For any given protein that researchers might want to optimize, there are an almost infinite number of possible sequences that could be generated by swapping different amino acids at each point in the sequence. With so many possible variations, it is impossible to test them all experimentally. So researchers turned to computer modeling to try to predict which ones will work best.
In this study, the researchers set out to overcome these challenges, using GFP data to develop and test a computer model capable of predicting better versions of the protein.
They began by training a type of model known as a convolutional neural network (CNN) on experimental data consisting of GFP sequences and their brightness – the feature they wanted to optimize.
The model was able to create a “fitness landscape” – a three-dimensional map that represents the fitness of a given protein and how it differs from the original sequence – based on a relatively small amount of experimental data (from approximately 1,000 GFP variants).
These landscapes contain peaks that represent fitter proteins and valleys that represent less fit proteins. Predicting the path a protein should take to reach peak fitness can be difficult, because often a protein will have to undergo a mutation that makes it less fit before reaching a peak near better fitness. To overcome this problem, the researchers used an existing computational technique to “smooth” the fitness landscape.
Once these small bumps in the landscape were smoothed out, the researchers retrained the CNN model and found that it was able to achieve higher fitness peaks more easily. The model was able to predict optimized GFP sequences containing up to seven amino acids different from the protein sequence they started with, and the best of these proteins was estimated to be about 2.5 times fitter than the original .
“Once we have this landscape that represents what the model thinks is nearby, we smooth it, and then we retrain the model on the smoother version of the landscape,” Kirjner explains. “There is now a smooth path from your starting point to the top, which the model is now able to achieve by making small improvements iteratively. The same thing is often impossible for unsmoothed landscapes.
Proof of concept
The researchers also showed that this approach worked well for identifying new sequences from the viral capsid of adeno-associated virus (AAV), a viral vector commonly used to deliver DNA. In this case, they optimized the capsid for its ability to hold a DNA payload.
“We used GFP and AAV as a proof of concept to show that it is a method that works on very well characterized data sets and, as such, should be applicable to other data problems. “protein engineering,” Bracha explains. .
The researchers now plan to use this computational technique on data generated by Bracha on voltage indicator proteins.

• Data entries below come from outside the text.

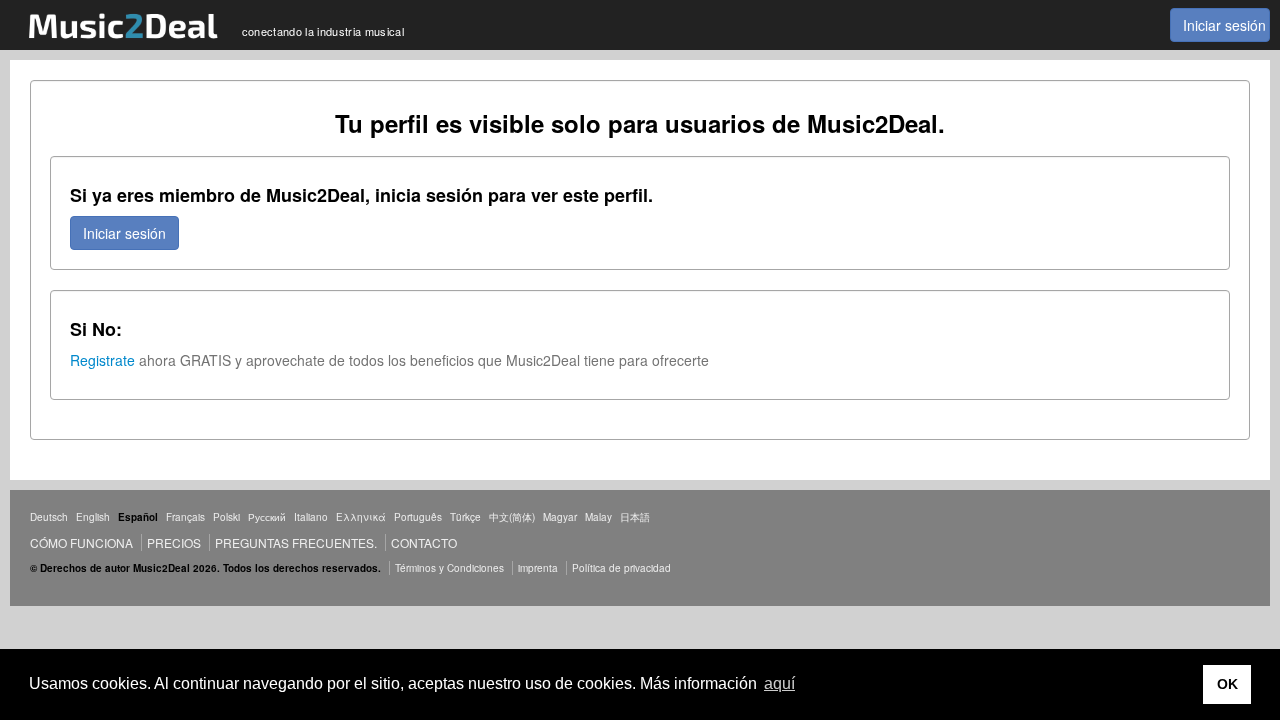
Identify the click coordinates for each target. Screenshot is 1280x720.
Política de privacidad (621, 568)
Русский (267, 517)
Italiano (311, 517)
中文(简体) (512, 517)
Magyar (560, 517)
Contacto (424, 542)
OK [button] (1227, 684)
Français (185, 517)
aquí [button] (779, 683)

“Dozens of labs have been working on this for two decades, and there’s still nothing better,” she says. “The hope is that with the generation of a smaller dataset, we can train an in silico model and make predictions that might be better than the last two decades of manual testing.”

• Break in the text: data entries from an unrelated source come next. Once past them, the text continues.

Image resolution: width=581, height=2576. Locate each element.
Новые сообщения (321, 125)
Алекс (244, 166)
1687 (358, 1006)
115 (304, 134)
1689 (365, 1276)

The research was funded, in part, by the U.S. National Science Foundation, the Machine Learning for Pharmaceutical Discovery and Synthesis Consortium, the Abdul Latif Jameel Clinic for Machine Learning in Health, the DTRA Discovery of Medical Countermeasures Against Program New and Emerging Threats, the DARPA Accelerated Molecular Discovery Program, the Sanofi Computational Antibody Design Grant, the United States Office of Naval Research, the Howard Hughes Medical Institute, the National Institutes of Health, the K. Lisa Yang ICoN Center and the K. Lisa Yang and Hock E. Tan Center for Molecular Therapeutics at MIT.